01
elasticsearch简介
Elasticsearch 是一种实时的分布式搜索引擎,具有对大规模快速检索的能力。是一种面向文档型数据库,相对于传统的关系型数据库,它更快。主要被用作全文检索、结构化搜索、分析以及三个功能的组合。现在服务于很多大型网站,有著名的github和stack overflow等等。
02
Elasticsearch 入门
先对elasticsearch做一个名词解释,如果你学过关系型数据库,对比起来记忆会很方便。
倒排索引:关系型数据库通过增加一个 索引 比如一个 B树(B-tree)索引 到指定的列上,以便提升数据检索速度。Elasticsearch 和 Lucene 使用了一个叫做 倒排索引 的结构来达到相同的目的。
elasticsearch默认开放的端口是9200,我们交互的方式主要是利用RESTful API协议通过web客户端或者linux下的curl命令。
一个简单的curl请求命令参数:
curl -X<VERB> '<PROTOCOL>://<HOST>:<PORT>/<PATH>?<QUERY_STRING>' -d '<BODY>'
1、创建一个名叫school的索引index和student的类型type
curl -X PUT "localhost:9200/school?pretty" -d
“{
"settings": {
"number_of_shards": 2,
"number_of_replicas": 1
},
"mappings": {
"student": {
"properties": {
"name": {
"type": "string"
},
"age": {
"type": "long"
}
}
}
}
}”
索引创建成功后回显:
{
"acknowledged" : true
}
number_of_shards代表分片数
number_of_replicas代表备份数
1、往类型里插入文档
curl -X PUT '10.1.130.27:9200/school/student/1?pretty' -d '{"name":"hello world","age":18}'
写入doc成功后返回数据
{
"_index" : "school",
"_type" : "student",
"_id" : "1",
"_version" : 1,
"_shards" : {
"total" : 2,
"successful" : 1,
"failed" : 0
},
"created" : true
}
2、更新一个文档
curl -X POST '10.1.130.27:9200/school/student/1?pretty' -d '{"doc":{"age":17}}'
更新后返回数据
{
"_index" : "school",
"_type" : "student",
"_id" : "1",
"_version" : 2,
"_shards" : {
"total" : 2,
"successful" : 1,
"failed" : 0
},
"created" : false
}
3、查询一个文档
curl -X GET '10.1.130.27:9200/school/student/1?pretty'
查询后返回数据
{
"_index" : "school",
"_type" : "student",
"_id" : "1",
"_version" : 2,
"found" : true,
"_source" : {
"doc" : {
"age" : 17
}
}
}
4、删除一个文档
curl -X DELETE '10.1.130.27:9200/school/student/1?pretty'
删除后返回数据
{
"found" : true,
"_index" : "school",
"_type" : "student",
"_id" : "1",
"_version" : 3,
"_shards" : {
"total" : 2,
"successful" : 1,
"failed" : 0
}
}
轻量搜索
一个简单的搜索查询只需要将请求类型换成GET。
例如查询第一个学生信息:
curl -X GET "10.1.130.27:9200/school/student/1?pretty"
返回结果
{
"_index" : "school",
"_type" : "student",
"_id" : "1",
"_version" : 1,
"found" : true,
"_source" : {
"name" : "hello world",
"age" : 18
}
}
GET请求不通过_id,加上条件查询
curl -X GET "10.1.130.27:9200/school/student/_search?age=18"

..........

▸ 任务目标 1
按这篇 Elasticsearch 文章的说法,Elasticsearch 默认开放哪个端口?
▸ 任务目标 2
请把这篇 Elasticsearch 文章中从“倒排索引:关系型数据库通过增加一个 索引 比如一个”到“linux下的curl命令。”的部分一字不差地抄录下来。

▸ 给定材料
..........

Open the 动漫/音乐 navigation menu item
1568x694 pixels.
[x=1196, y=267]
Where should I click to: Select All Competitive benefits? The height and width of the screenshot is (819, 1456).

..........

▸ 书面回答 1
9200

▸ 书面回答 2
倒排索引:关系型数据库通过增加一个 索引 比如一个 B树(B-tree)索引 到指定的列上,以便提升数据检索速度。Elasticsearch 和 Lucene 使用了一个叫做 倒排索引 的结构来达到相同的目的。
elasticsearch默认开放的端口是9200,我们交互的方式主要是利用RESTful API协议通过web客户端或者linux下的curl命令。